Before calling on her during a press conference, Biden was discovered with crib notes describing the reporter’s query.


President Biden is used to using comprehensive cheat sheets while addressing the media. Still, the White House team seems to have taken things further after he disclosed a pre-written question from a reporter on Wednesday.

A snapshot of South Korean President Yoon Suk Yeol and Vice President Joe Biden speaking at the White House Rose Garden caught the president with a small cheat sheet, indicating that he was prepared for a question from Los Angeles Times reporter Courtney Subramanian. The tiny newspaper also featured a photo of the reporter and an explanation of pronouncing her last name. The president should call on her after his comments, as indicated by the scrawled “Question #1” at the top of the document.

How are you balancing alliance-based foreign strategy with domestic priorities like reshoring semiconductor manufacturing? Biden held up the question for reading.
The reporter, whose name was omitted by the president although he had called on her first, posed the following question to Biden: “Your top economic priority has been to build up U.S. domestic manufacturing in competition with China, but your rules against expanding chip manufacturing in China are hurting South Korean companies that rely heavily on Beijing. Are you undermining a crucial partner in the conflict with China to further your internal politics before the election?


The names of administration officials were listed in the order that they spoke on a different piece of paper in Biden’s hand. The dates on both cheat sheets were April 26, 2023.
In the past, detractors have mocked Biden for using elaborate cheat sheets, claiming that doing so shows that the White House has lost faith in the 80-year-old commander-in-chief due to worries about his mental stamina.

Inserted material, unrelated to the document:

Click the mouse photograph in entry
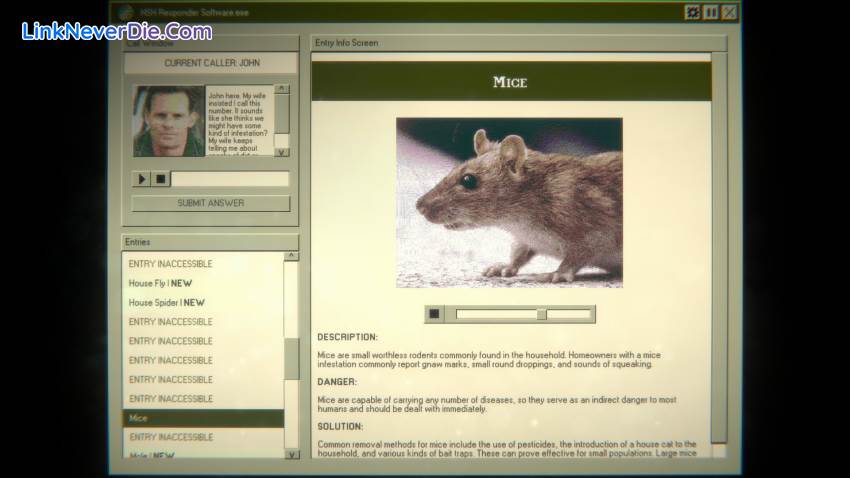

Following concerns regarding his support for regime change in Russia following his remark that “this man cannot remain in power” about Russian President Vladimir Putin in March 2022, Biden exhibited a list of prepared responses during a White House news briefing.
In June, reporters saw a cheat sheet with explicit instructions for the president during a White House meeting with cabinet officials.

The first bullet stated, “YOU enter the Roosevelt Room and greet participants.” I said, “YOU take YOUR seat.”
The next bullet item was “Press enters,” and it was followed by “YOU give brief comments,” with the notation “2 minutes.” In the end, Biden’s speech lasted around eight minutes. The last two bullets said, “YOU thank participants” and “YOU depart.”

One month later, Biden unintentionally showed the camera a note from an assistant informing the president that he had “something” on his chin.
Biden has also adopted calling on a predefined list of journalists early in his tenure rather than doing so impulsively during interactions with the press.